Because coffee deteriorates rapidly after grinding, the key to a fantastic cup is fresh beans. Aficionados advocate buying whole beans and grinding right before brewing. But if the beans are old or stored improperly, even a last-minute grind makes a less-than-satisfying cup.

If possible, buy beans within two to three days of roasting, and purchase no more than you can drink within a week. Roasted whole beans remain fresh for up to two weeks, but if exposed to light, heat or humidity, they'll make a less than stellar brew. To store, tightly reseal open bags of beans and tuck them into an airtight opaque container. Ceramic containers ideal for this purpose can be found at coffee stores. Store beans in a cool spot away from the stove, but not in the refrigerator or the freezer.

Flavorful cornmeal

For a real down-to-earth corn taste in muffins, breads or scones, use a stone-ground cornmeal. This method, sometimes noted on labels as water-ground, produces a cornmeal with bits of the germ and hull in it. Because of this, the meal retains more of the minerals, vitamins and oil naturally found in the grain than drier, industrially ground cornmeals. Stone-ground cornmeals are more perishable and should be kept in the refrigerator or freezer to safeguard freshness for up to six months. They can be found in supermarket and health-food stores.

Test thermometers

Instant-read thermometers are the handiest tools for checking meats, fish, poultry and even breads so they are cooked to the desired degree of doneness. Generally, these tools are very reliable.
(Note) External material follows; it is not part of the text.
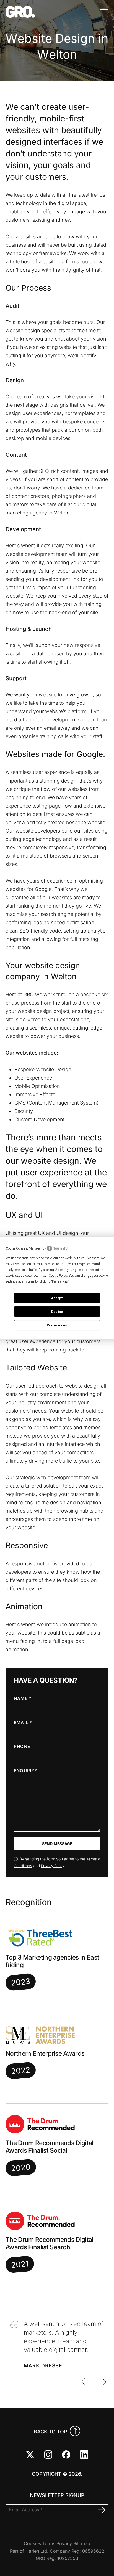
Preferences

However, if a reading seems out of whack, test the thermometer by sticking it into rapidly boiling water. Because water boils at a predictable temperature - 212 degrees F at sea level (203 degrees at 5,000 feet) - you will know whether your thermometer is registering correctly.

Organized cooking

Taking a few simple steps to get organized can transform cooking from a pain to a pleasure. One simple concept that pro cooks regularly employ is called "mise en place."
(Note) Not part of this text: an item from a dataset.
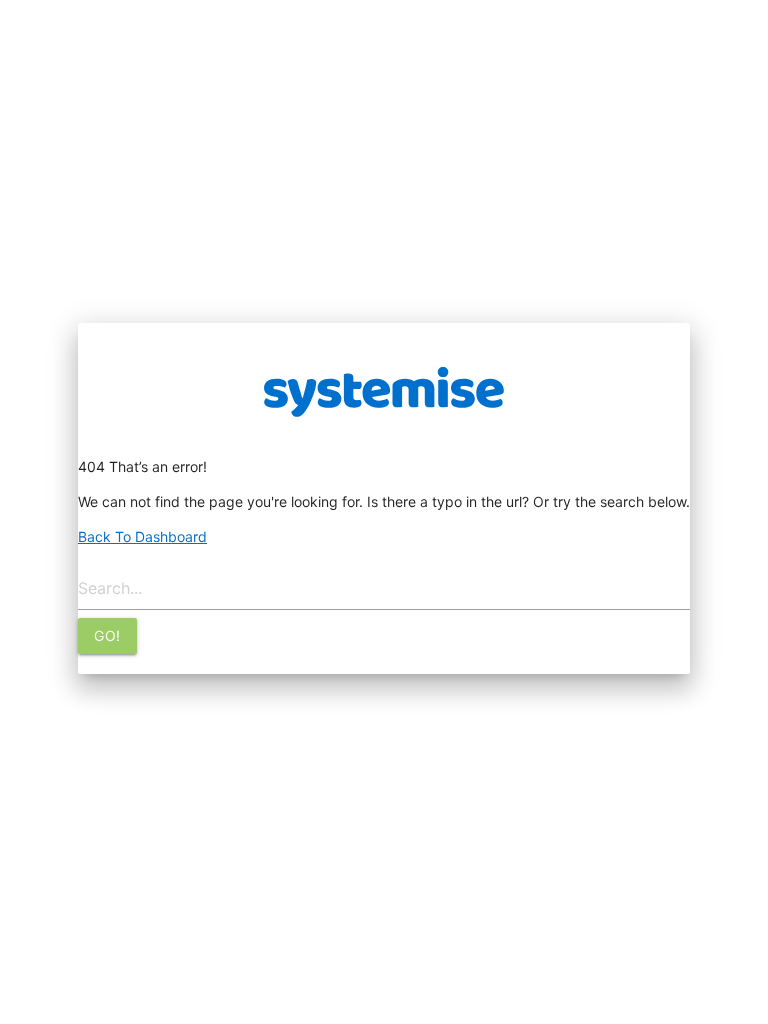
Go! (107, 635)
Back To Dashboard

The French term meaning "put in place" refers to having all of a recipe's ingredients prepared up to the point of the actual cooking process or assembly - i.e., all measuring, dicing, slicing is done. Having a selection of bowls of various sizes is great for holding mise en place, but paper cups, pie tins, plastic take-out containers, ramekins, Asian sauce dishes and rainbow-colored silicon dishes all can help you cook like a pro. Further streamline your cooking by assembling the mise en place on a tray or pan in the order called for in the recipe. This simple step clears the clutter and makes your cooking flow much more easily.